Aim of the task:
Give the data a second time, exactly and in full.
☆ ☆ ☆
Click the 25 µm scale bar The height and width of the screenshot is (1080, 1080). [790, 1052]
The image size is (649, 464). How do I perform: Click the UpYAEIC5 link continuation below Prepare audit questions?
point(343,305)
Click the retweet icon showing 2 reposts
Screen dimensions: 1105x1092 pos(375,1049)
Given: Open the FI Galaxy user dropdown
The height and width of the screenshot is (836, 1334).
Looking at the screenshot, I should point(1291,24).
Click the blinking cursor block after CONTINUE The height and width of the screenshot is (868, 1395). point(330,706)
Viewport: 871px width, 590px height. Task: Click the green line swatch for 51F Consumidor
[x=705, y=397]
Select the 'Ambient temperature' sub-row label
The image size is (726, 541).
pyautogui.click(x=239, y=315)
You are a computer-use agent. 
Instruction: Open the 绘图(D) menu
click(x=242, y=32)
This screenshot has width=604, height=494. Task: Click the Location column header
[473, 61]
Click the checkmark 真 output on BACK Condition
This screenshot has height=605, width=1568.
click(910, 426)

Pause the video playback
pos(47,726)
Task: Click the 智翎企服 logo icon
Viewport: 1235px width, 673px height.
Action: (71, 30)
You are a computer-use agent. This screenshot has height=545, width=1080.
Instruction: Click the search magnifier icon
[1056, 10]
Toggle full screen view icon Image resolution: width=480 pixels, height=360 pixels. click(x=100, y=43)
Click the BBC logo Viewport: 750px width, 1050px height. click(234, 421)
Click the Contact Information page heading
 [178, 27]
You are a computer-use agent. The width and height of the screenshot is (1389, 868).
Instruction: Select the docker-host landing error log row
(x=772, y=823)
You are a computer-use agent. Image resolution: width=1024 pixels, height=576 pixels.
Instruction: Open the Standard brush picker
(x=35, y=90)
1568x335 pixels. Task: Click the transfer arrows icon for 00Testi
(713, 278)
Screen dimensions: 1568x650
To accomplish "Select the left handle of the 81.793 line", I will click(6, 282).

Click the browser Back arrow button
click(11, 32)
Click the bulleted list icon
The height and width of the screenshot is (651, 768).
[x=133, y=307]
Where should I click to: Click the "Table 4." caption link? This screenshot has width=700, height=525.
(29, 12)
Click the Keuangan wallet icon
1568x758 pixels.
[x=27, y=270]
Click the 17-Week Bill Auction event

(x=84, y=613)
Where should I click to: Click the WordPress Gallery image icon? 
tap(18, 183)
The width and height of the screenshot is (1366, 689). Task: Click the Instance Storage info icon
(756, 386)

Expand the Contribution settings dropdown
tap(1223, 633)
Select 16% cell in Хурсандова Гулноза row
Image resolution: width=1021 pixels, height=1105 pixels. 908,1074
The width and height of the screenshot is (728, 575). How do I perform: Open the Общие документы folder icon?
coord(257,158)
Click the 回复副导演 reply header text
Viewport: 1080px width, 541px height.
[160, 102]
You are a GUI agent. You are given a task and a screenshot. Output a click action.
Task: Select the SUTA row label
☆ ☆ ☆
Answer to the exercise:
Click the 25 µm scale bar The height and width of the screenshot is (1080, 1080). [790, 1052]
The image size is (649, 464). How do I perform: Click the UpYAEIC5 link continuation below Prepare audit questions?
point(343,305)
Click the retweet icon showing 2 reposts
Screen dimensions: 1105x1092 pos(375,1049)
Given: Open the FI Galaxy user dropdown
The height and width of the screenshot is (836, 1334).
Looking at the screenshot, I should point(1291,24).
Click the blinking cursor block after CONTINUE The height and width of the screenshot is (868, 1395). point(330,706)
Viewport: 871px width, 590px height. Task: Click the green line swatch for 51F Consumidor
[x=705, y=397]
Select the 'Ambient temperature' sub-row label
The image size is (726, 541).
pyautogui.click(x=239, y=315)
You are a computer-use agent. 
Instruction: Open the 绘图(D) menu
click(x=242, y=32)
This screenshot has width=604, height=494. Task: Click the Location column header
[473, 61]
Click the checkmark 真 output on BACK Condition
This screenshot has height=605, width=1568.
click(910, 426)

Pause the video playback
pos(47,726)
Task: Click the 智翎企服 logo icon
Viewport: 1235px width, 673px height.
Action: (71, 30)
You are a computer-use agent. This screenshot has height=545, width=1080.
Instruction: Click the search magnifier icon
[1056, 10]
Toggle full screen view icon Image resolution: width=480 pixels, height=360 pixels. click(x=100, y=43)
Click the BBC logo Viewport: 750px width, 1050px height. click(234, 421)
Click the Contact Information page heading
 [178, 27]
You are a computer-use agent. The width and height of the screenshot is (1389, 868).
Instruction: Select the docker-host landing error log row
(x=772, y=823)
You are a computer-use agent. Image resolution: width=1024 pixels, height=576 pixels.
Instruction: Open the Standard brush picker
(x=35, y=90)
1568x335 pixels. Task: Click the transfer arrows icon for 00Testi
(713, 278)
Screen dimensions: 1568x650
To accomplish "Select the left handle of the 81.793 line", I will click(6, 282).

Click the browser Back arrow button
click(11, 32)
Click the bulleted list icon
The height and width of the screenshot is (651, 768).
[x=133, y=307]
Where should I click to: Click the "Table 4." caption link? This screenshot has width=700, height=525.
(29, 12)
Click the Keuangan wallet icon
1568x758 pixels.
[x=27, y=270]
Click the 17-Week Bill Auction event

(x=84, y=613)
Where should I click to: Click the WordPress Gallery image icon? 
tap(18, 183)
The width and height of the screenshot is (1366, 689). Task: Click the Instance Storage info icon
(756, 386)

Expand the Contribution settings dropdown
tap(1223, 633)
Select 16% cell in Хурсандова Гулноза row
Image resolution: width=1021 pixels, height=1105 pixels. 908,1074
The width and height of the screenshot is (728, 575). How do I perform: Open the Общие документы folder icon?
coord(257,158)
Click the 回复副导演 reply header text
Viewport: 1080px width, 541px height.
[160, 102]
You are a GUI agent. You are given a task and a screenshot. Output a click action.
Task: Select the SUTA row label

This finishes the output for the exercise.